● YOUR OBJECTIVE
Swap "dropdown" for "menu" throughout the records and leave every other word as it is.

● INPUT
########
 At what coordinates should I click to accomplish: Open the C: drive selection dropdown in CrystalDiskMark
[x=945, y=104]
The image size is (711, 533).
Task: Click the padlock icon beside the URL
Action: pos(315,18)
########
● SOLVED EXERCISE
 At what coordinates should I click to accomplish: Open the C: drive selection menu in CrystalDiskMark
[x=945, y=104]
The image size is (711, 533).
Task: Click the padlock icon beside the URL
Action: pos(315,18)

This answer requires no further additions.